TASK STATEMENT:
Return the lines below exactly, please, from the one containing "Image resolution: width=1272" through the last one, both included, and leave out any pictures.
══ GIVEN ENTRIES ══
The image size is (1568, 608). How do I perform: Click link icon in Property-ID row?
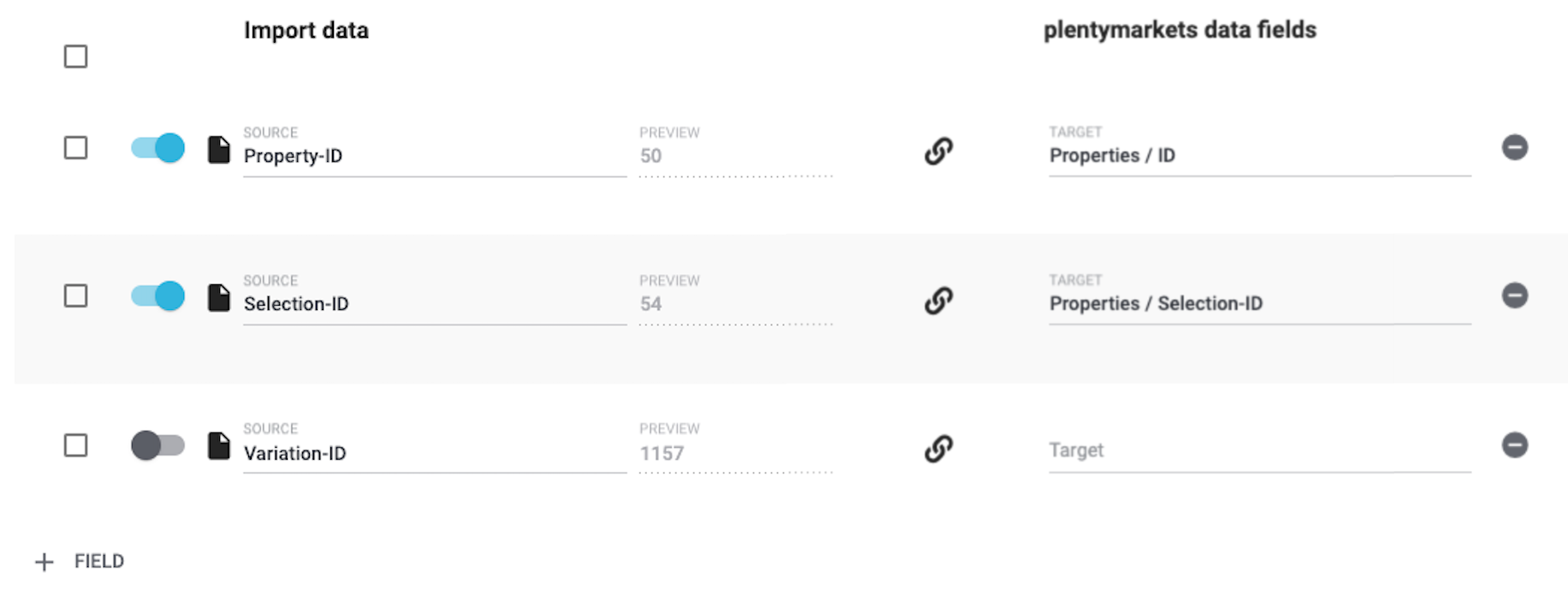point(938,151)
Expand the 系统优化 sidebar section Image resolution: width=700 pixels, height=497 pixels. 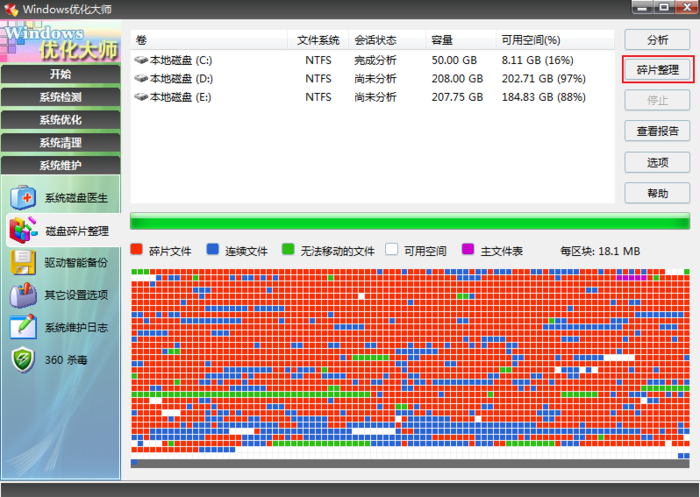(x=60, y=120)
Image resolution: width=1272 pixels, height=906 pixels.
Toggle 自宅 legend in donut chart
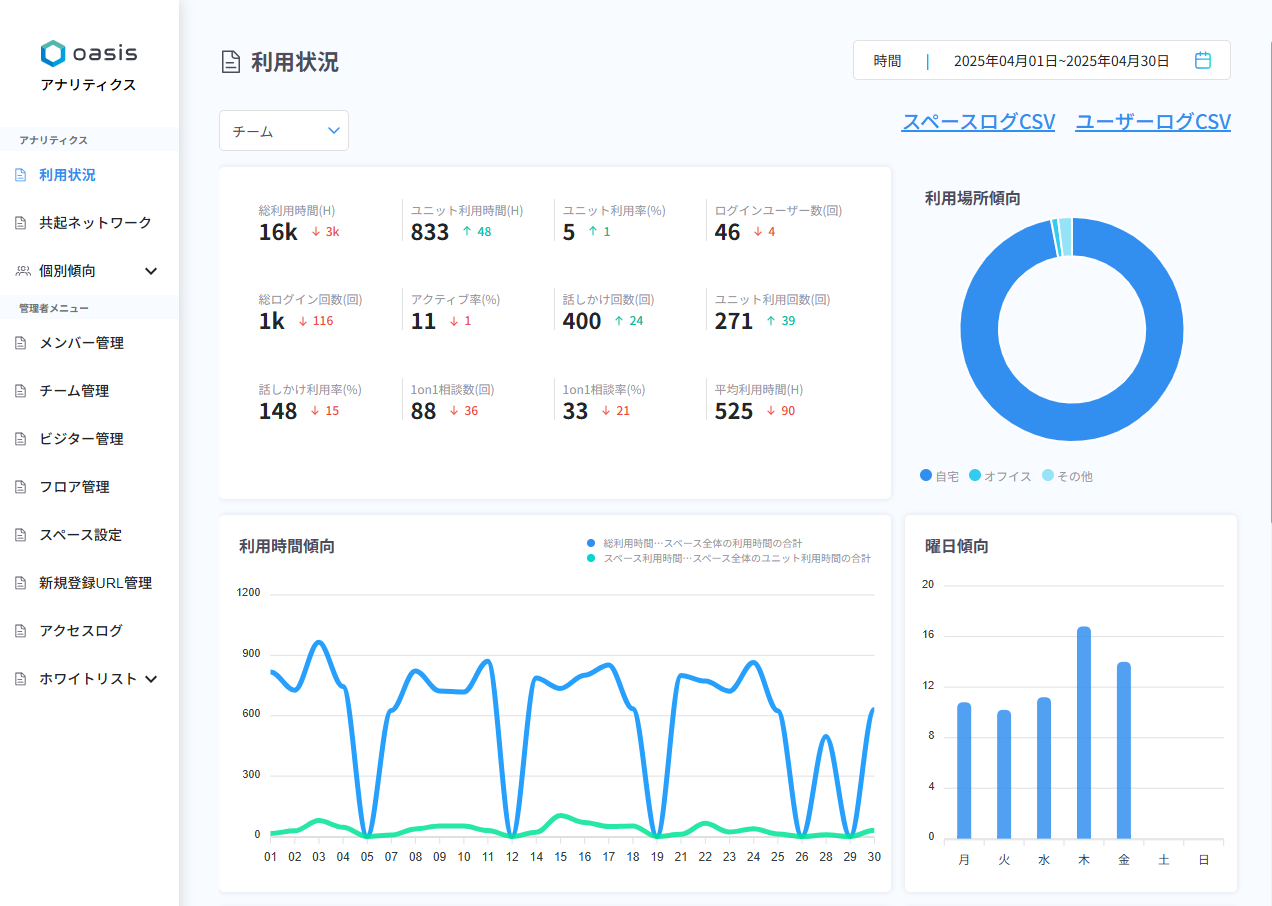(939, 476)
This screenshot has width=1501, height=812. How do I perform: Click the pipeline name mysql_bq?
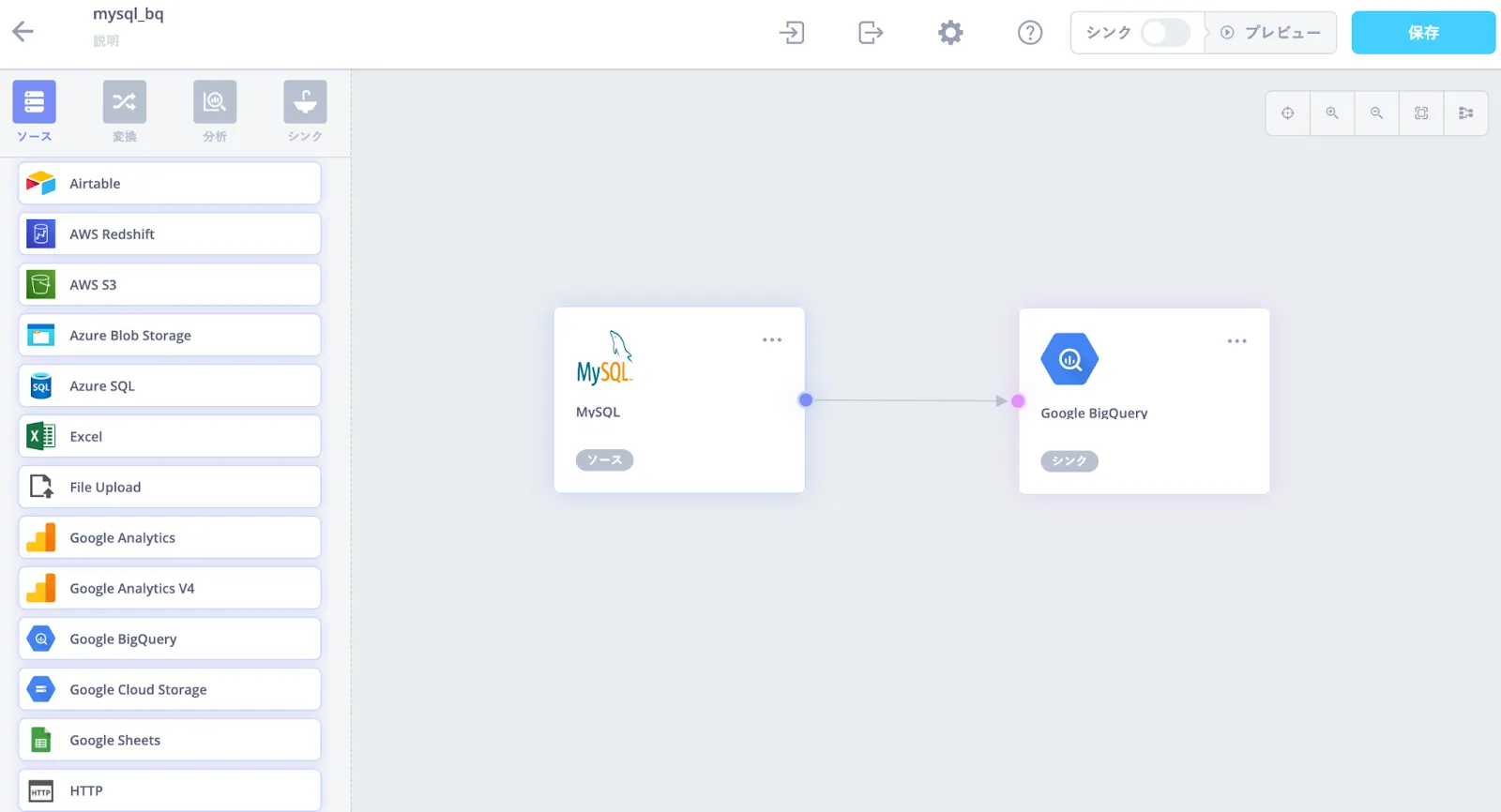[x=129, y=14]
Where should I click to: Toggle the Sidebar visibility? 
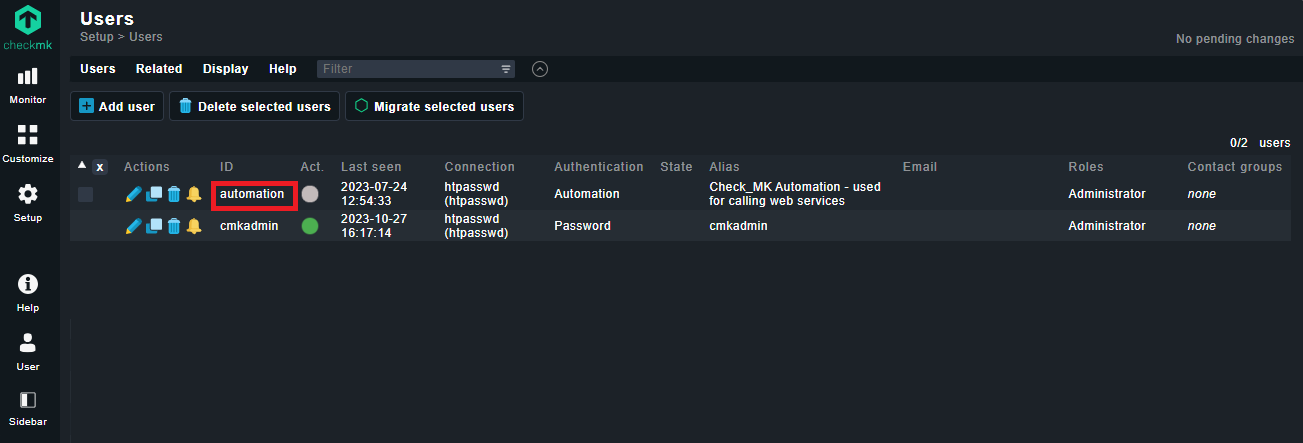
═══
WRITTEN SOLUTION:
Image resolution: width=1272 pixels, height=906 pixels.
Toggle 自宅 legend in donut chart
(939, 476)
This screenshot has width=1501, height=812. How do I perform: Click the pipeline name mysql_bq?
[x=129, y=14]
Where should I click to: Toggle the Sidebar visibility? 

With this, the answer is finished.